Уверяю тебя, только что описанная мной необходимость является моей непрестанной заботой, когда мы расследуем какое-либо дело. А если ты подозреваешь меня в пренебрежении, то в некотором смысле даже прав, так как я действительно игнорирую огромное количество деталей и фактов, которые другому человеку не станем уточнять, кому именно, могли бы показаться для нашего дела важными. Но я был бы тысячу раз не прав, если бы упустил какой-либо факт, назвав его пустяком, который в действительности оказался весьма значительным. Вот почему я открыто признаюсь в своей ошибке и хочу принести свои извинения.
Пока я еще ровным счетом ничего не понимаю, произнес я. А за что извинения?

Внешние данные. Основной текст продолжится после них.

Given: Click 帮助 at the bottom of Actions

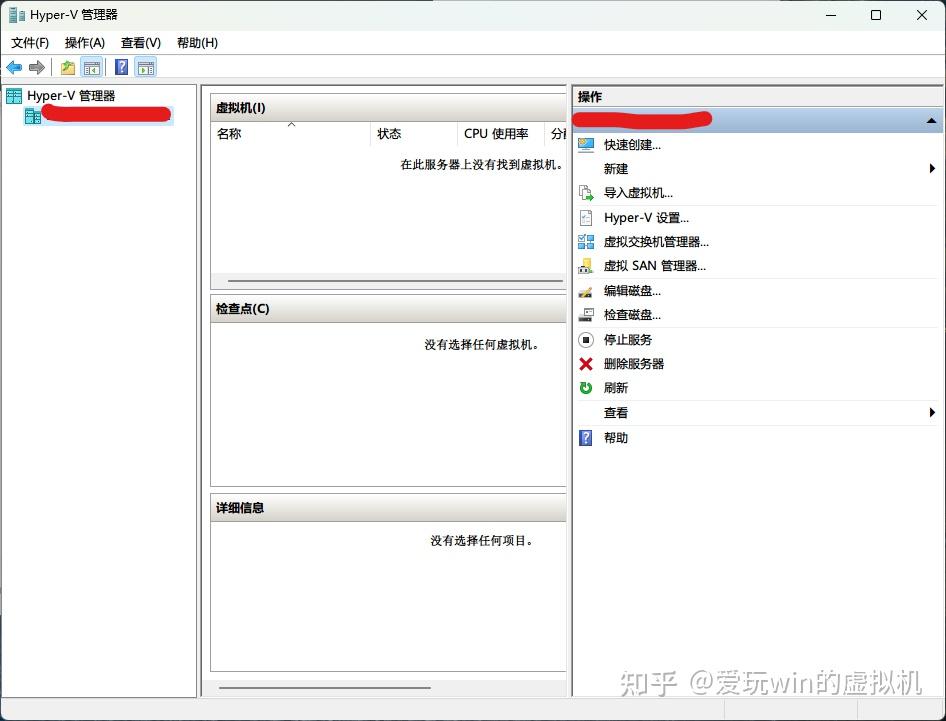Looking at the screenshot, I should pos(615,437).
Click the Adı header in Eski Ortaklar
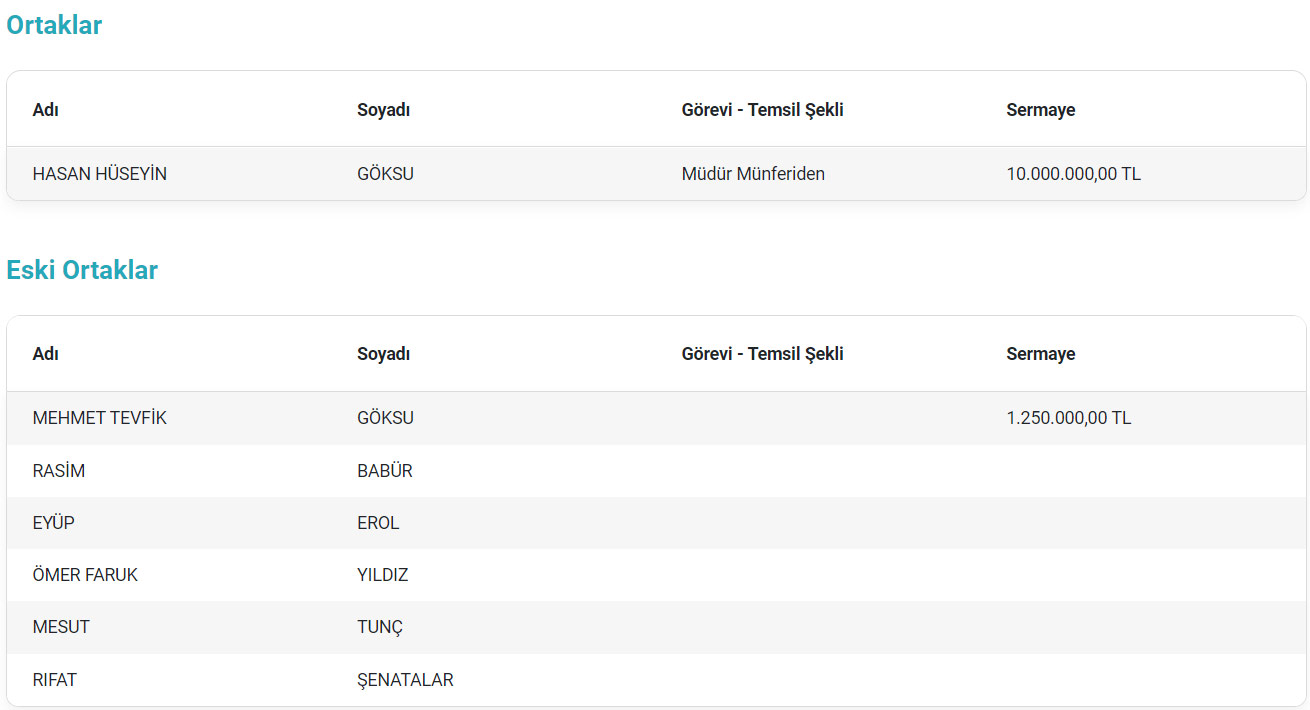 click(x=46, y=354)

За плохое качество работы. Возможно, окажется, что она вовсе и не была провальной или даже что все это несущественно. Однако, пока я сидел здесь днем, обдумывая свои успехи и отделяя грехи, мне кое-что пришло в голову, и я должен спросить тебя об этом. Ты, возможно, помнишь, как вечером в среду, шестьдесят пять часов назад, ты описывал мне мысли инспектора Кремера.
Ага, ухмыльнулся я.
И ты сказал, что он считает, будто доктор Элкус нанял детектива следить за мистером Чапином.
Угу.
А потом ты начал предложение. Кажется, ты сказал: «Но один из этих детективов» что-то вроде этого. Я проявил нетерпение и оборвал тебя. Мне не следовало этого делать. Моя импульсивная реакция на то, что я считал вздором, ввела меня в заблуждение. Мне надо было дать тебе закончить. Прошу же, сделай это сейчас.
Ага, помню, кивнул я. Но поскольку вы все равно выбросили дело Дрейера на помойку, какое имеет значение, действительно ли Элкус
Арчи, черт побери, мне нет дела до Элкуса! Я хочу лишь услышать твое предложение о детективе. Какой детектив? Где он?
Разве я не сказал? Который следит за Полом Чапином.
Один из людей мистера Кремера.
Я покачал головой:
У Кремера тоже есть там человек. А у нас сменяются через каждые восемь часов Даркин, Гор и Кимс. Кроме них, есть этот тип. Кремер заинтересовался, кто ему платит, и пригласил его на беседу, но тот сущий упрямец, ни слова не говорит, только ругается. Я думал, что, может, он из агентства Бэскома, но нет.